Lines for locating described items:

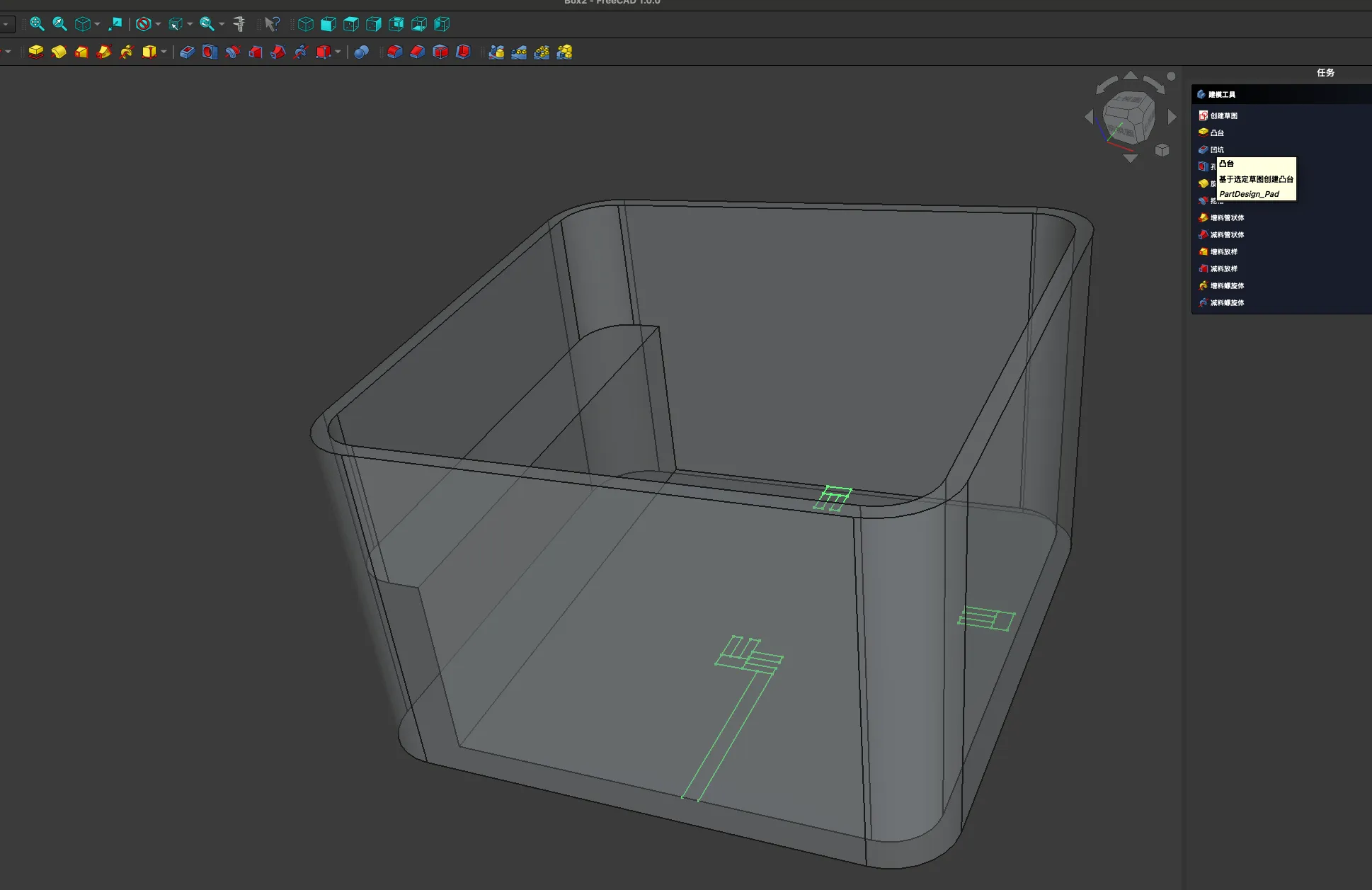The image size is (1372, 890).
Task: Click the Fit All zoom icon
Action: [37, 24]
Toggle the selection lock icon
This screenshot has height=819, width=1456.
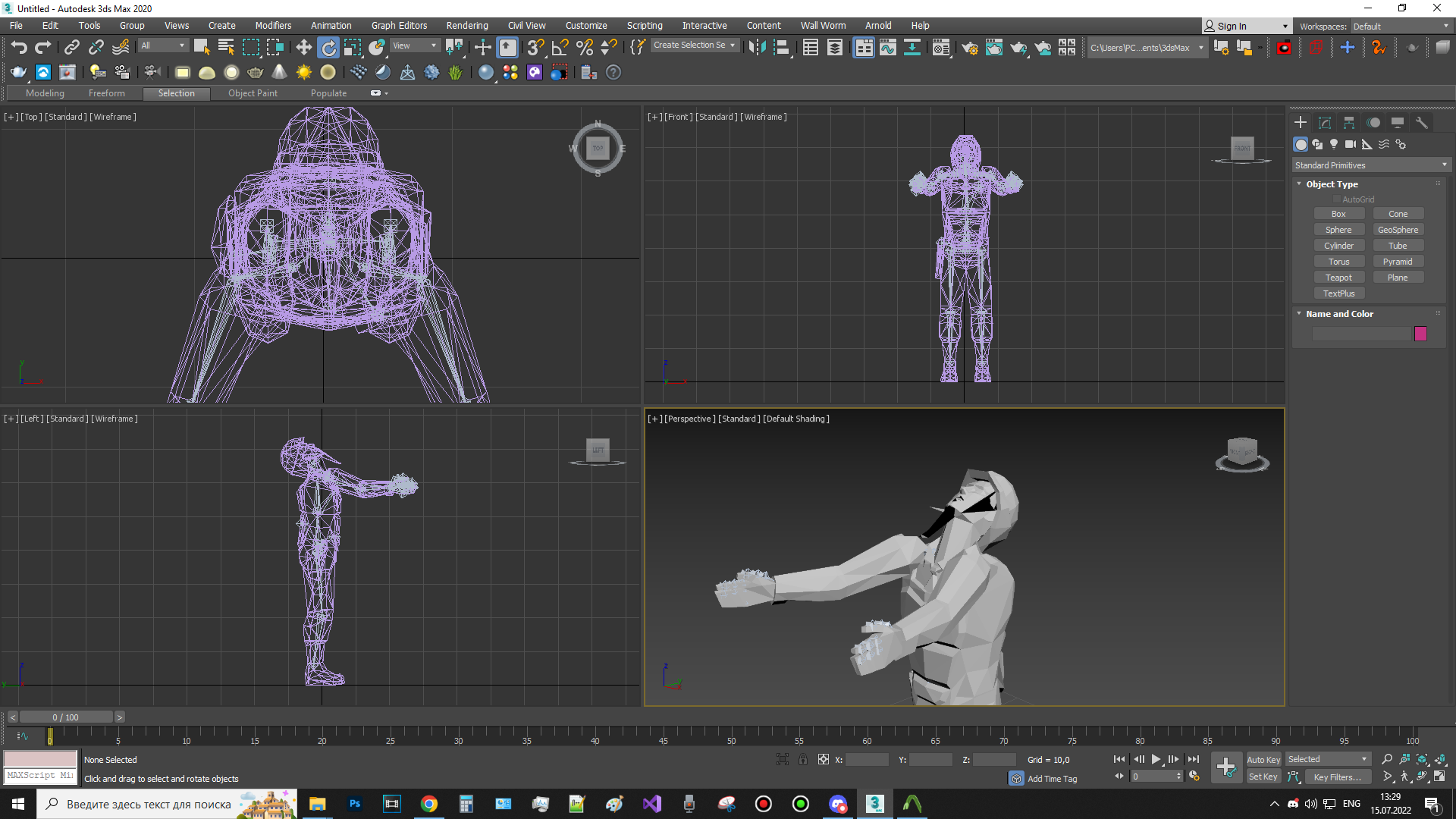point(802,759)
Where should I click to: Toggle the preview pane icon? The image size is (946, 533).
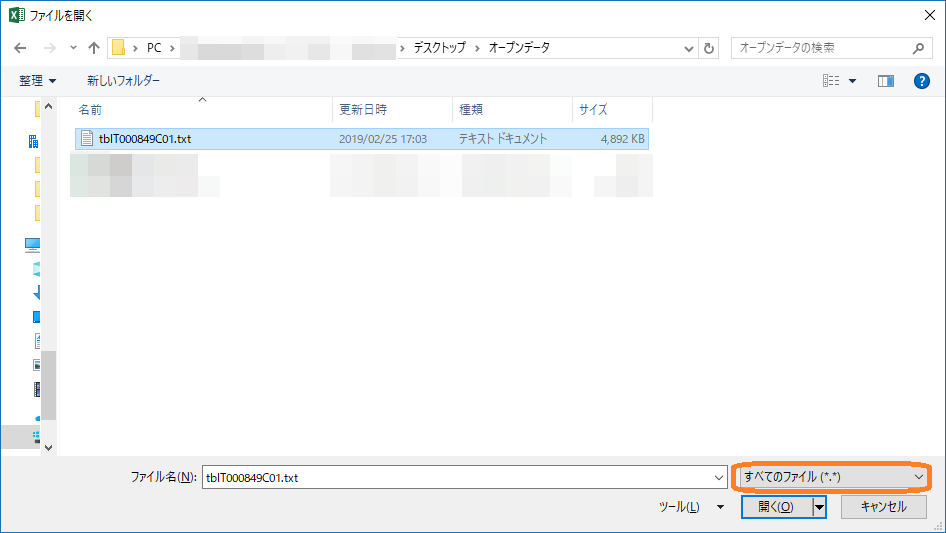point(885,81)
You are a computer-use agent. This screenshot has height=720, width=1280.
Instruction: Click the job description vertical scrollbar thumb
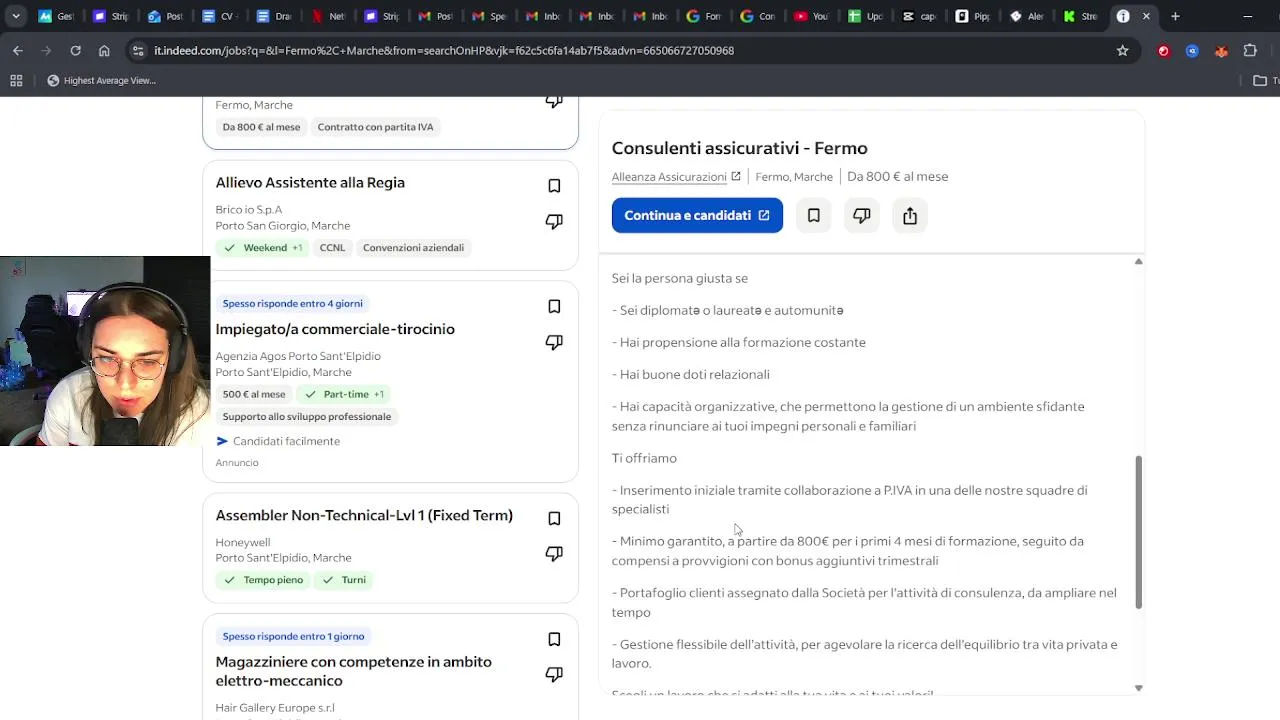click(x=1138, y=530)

> _Exercise requirements_: Reproduce the portion of the lines that begins with the line containing "You are a computer-use" and continues through the final line, substituting "product details" for "job description" and leaving everything else unchanged. Omit the pictures from your answer.

> _Exercise result_:
You are a computer-use agent. This screenshot has height=720, width=1280.
Instruction: Click the product details vertical scrollbar thumb
click(x=1138, y=530)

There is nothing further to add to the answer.